Advanced search

Message boards : Server and website : Outage? Apparently not?!?

Author Message
WPrion
Send message
Joined: 30 Apr 13
Posts: 77
Credit: 1,034,112,811
RAC: 609
Level
Met
Scientific publications
watwatwatwatwatwatwatwatwatwatwat
Message 53791 - Posted: 28 Feb 2020 | 14:07:00 UTC
Last modified: 28 Feb 2020 | 14:07:29 UTC

Since I don't see any comments about the "outage" I guess it was just me.

From yesterday until this morning my computer couldn't communicate with gpugrid. I had two finished tasks that would not upload for many hours. Event log example:
2/28/2020 12:16:20 AM | | Project communication failed: attempting access to reference site
2/28/2020 12:16:21 AM | | Internet access OK - project servers may be temporarily down.

I couldn't even connect to the Server Status page or Forums.

So I switched to another project which worked fine, but it also blocked gpugrid (tasks full even though I have gpu set at a much higher priority) until this morning when I manually set things back.
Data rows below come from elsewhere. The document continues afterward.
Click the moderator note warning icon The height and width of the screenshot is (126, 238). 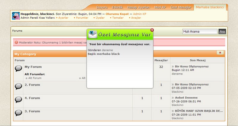pos(16,42)
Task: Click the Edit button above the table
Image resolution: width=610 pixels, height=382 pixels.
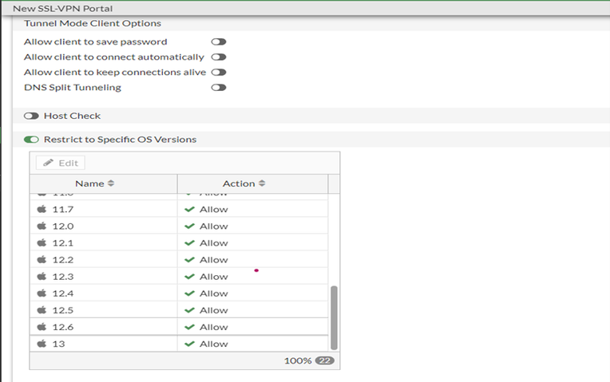Action: (x=61, y=163)
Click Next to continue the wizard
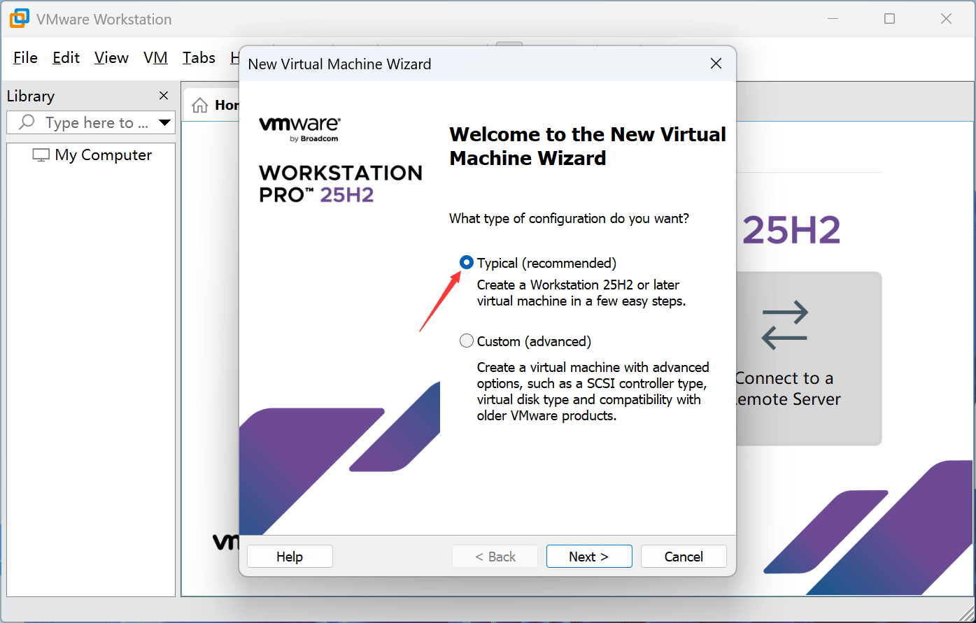 [x=589, y=557]
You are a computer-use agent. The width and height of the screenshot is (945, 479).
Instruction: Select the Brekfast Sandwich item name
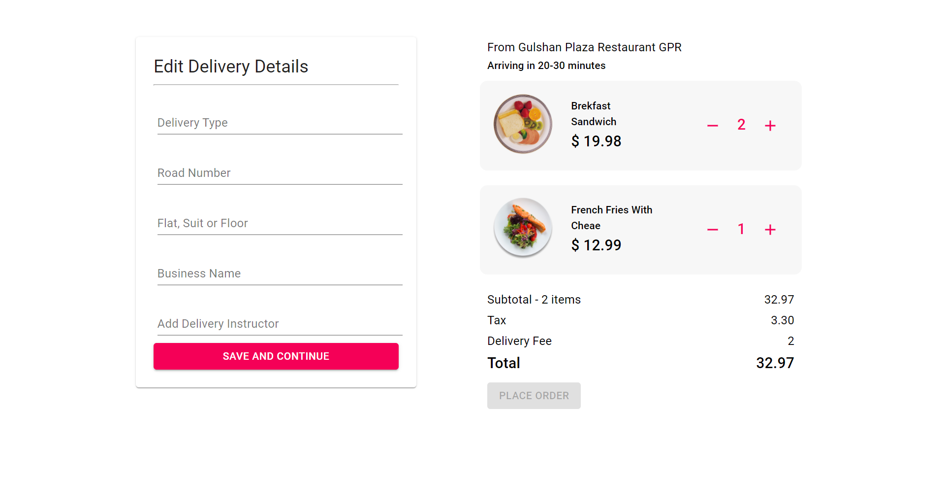point(594,114)
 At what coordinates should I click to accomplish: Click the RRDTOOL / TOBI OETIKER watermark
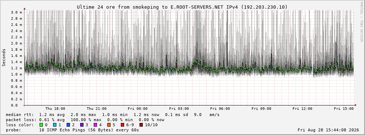coord(361,22)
Aside from gpugrid my computer and internet connection were fine.

Any ideas?

Thanks,

Win

Erich56
Send message
Joined: 1 Jan 15
Posts: 697
Credit: 3,295,149,283
RAC: 329,689
Level
Arg
Scientific publications
watwatwatwatwatwat
Message 53792 - Posted: 28 Feb 2020 | 14:11:54 UTC - in response to Message 53791.

Since I don't see any comments about the "outage" I guess it was just me.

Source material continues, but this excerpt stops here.